Letters to the Editor

The following is in response to Michael Edesess’ and Ben Huebscher’s article, Nate Silver’s Message for Financial Advisors, which appeared last week:

Dear Editor,

I enjoyed your article.  Here are some further thoughts it inspired.  Never believe a fact until you have a theory.  Everyone in asset management is a Bayesian, but only a very few use rigorous Bayesian methods.  Principles of modern statistical practice are largely unknown in finance. 

Here are some examples:  a backtest without a prior is nonsense and data mining is one of the most dangerous things any asset manager can do.  Will asset managers finally take the time to learn good statistical practice?  The benefit for those who do is that we are likely to be able to outperform those who don’t over time. 

We should consider asset-management Darwin awards. 

Dick Michaud
President and Chief Investment Officer
New Frontier Management Company, LLC
Boston, MA


The following is in response to Michael Skocpol’s article, Over the Cliff: Alan Simpson and Erskine Bowles on the Looming Deficit Crises, which appeared on November 27:

Dear Editor,

Michael Skocpol’s article was interesting, but he misses the boat. 

In his article he states, “But no one this side of famed anti-tax crusader Grover Norquist would deny that raising taxes is one way to meaningfully reduce the deficit.”  We have a $1.1 trillion budget deficit and if Obama gets 100% of his ask for raising taxes on the “rich,” we would only generate $82 billion in revenue, according to the Joint Tax Committee, still leaving us with a budget deficit over $1 trillion. 

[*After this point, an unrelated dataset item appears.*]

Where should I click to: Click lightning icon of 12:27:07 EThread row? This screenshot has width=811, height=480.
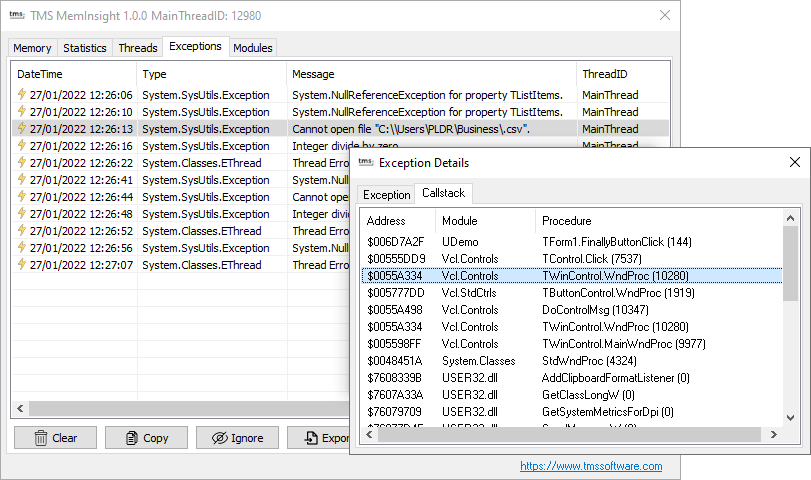[22, 265]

The only way to bring our budget in line is to drastically cut spending.  Obsessing over taxes is no better than arranging the deck chairs on the Titanic. Even if you raise taxes to 100%, the ship is going down without a change of direction in the form of massive spending cuts.

Consider what a former senator from Illinois said on March 16, 2006:

The fact that we are here today to debate raising America’s debt limit is a sign of leadership failure. It is a sign that the U.S. Government can’t pay its own bills. It is a sign that we now depend on ongoing financial assistance from foreign countries to finance our Government’s reckless fiscal policies.

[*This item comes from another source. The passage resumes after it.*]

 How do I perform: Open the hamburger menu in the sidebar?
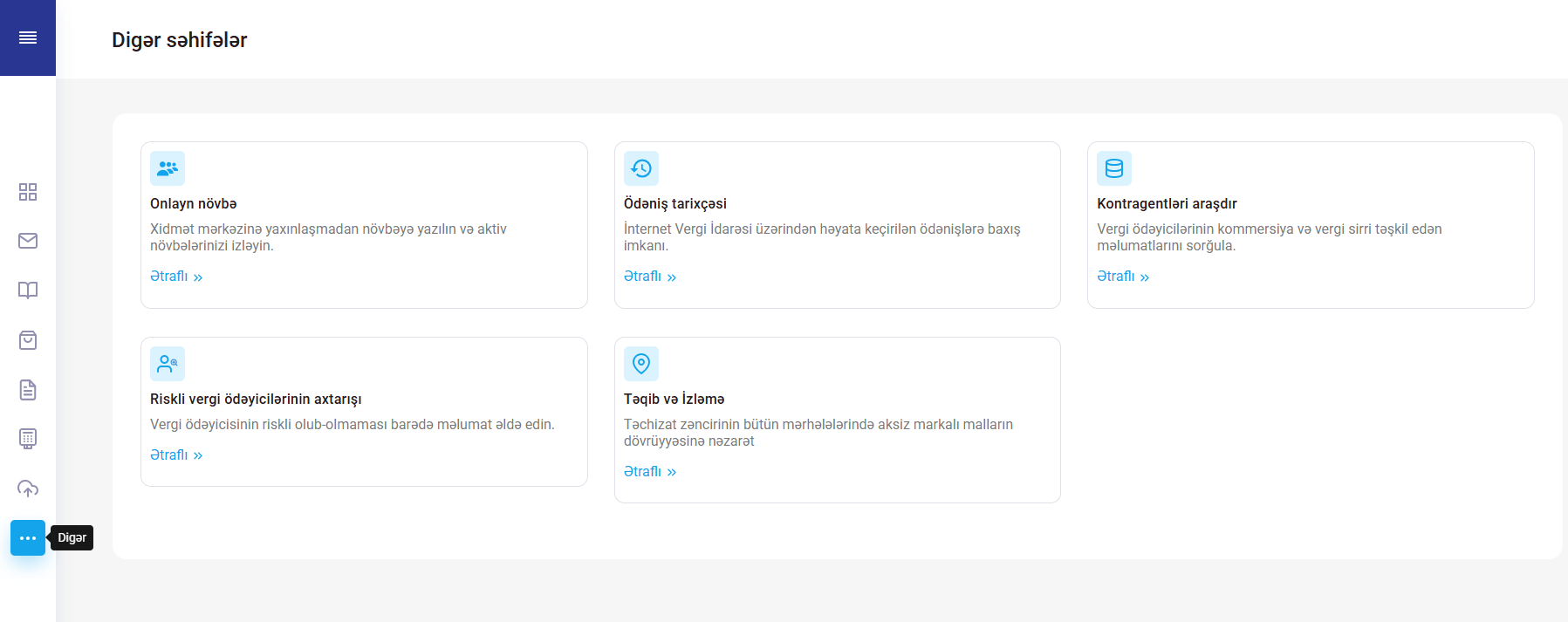(x=28, y=38)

Over the past five years, our federal debt has increased by $3.5 trillion to $8.6 trillion. That is “trillion” with a “T.” That is money that we have borrowed from the Social Security trust fund, borrowed from China and Japan, borrowed from American taxpayers. And over the next 5 years, between now and 2011, the President’s budget will increase the debt by almost another $3.5 trillion.

Numbers that large are sometimes hard to understand. Some people may wonder why they matter. Here is why: This year, the Federal Government will spend $220 billion on interest. That is more money to pay interest on our national debt than we’ll spend on Medicaid and the State Children’s Health Insurance Program. That is more money to pay interest on our debt this year than we will spend on education, homeland security, transportation, and veterans benefits combined. It is more money in one year than we are likely to spend to rebuild the devastated gulf coast in a way that honors the best of America.

And the cost of our debt is one of the fastest growing expenses in the Federal budget. This rising debt is a hidden domestic enemy, robbing our cities and States of critical investments in infrastructure like bridges, ports, and levees; robbing our families and our children of critical investments in education and health care reform; robbing our seniors of the retirement and health security they have counted on. 

Every dollar we pay in interest is a dollar that is not going to investment in America’s priorities.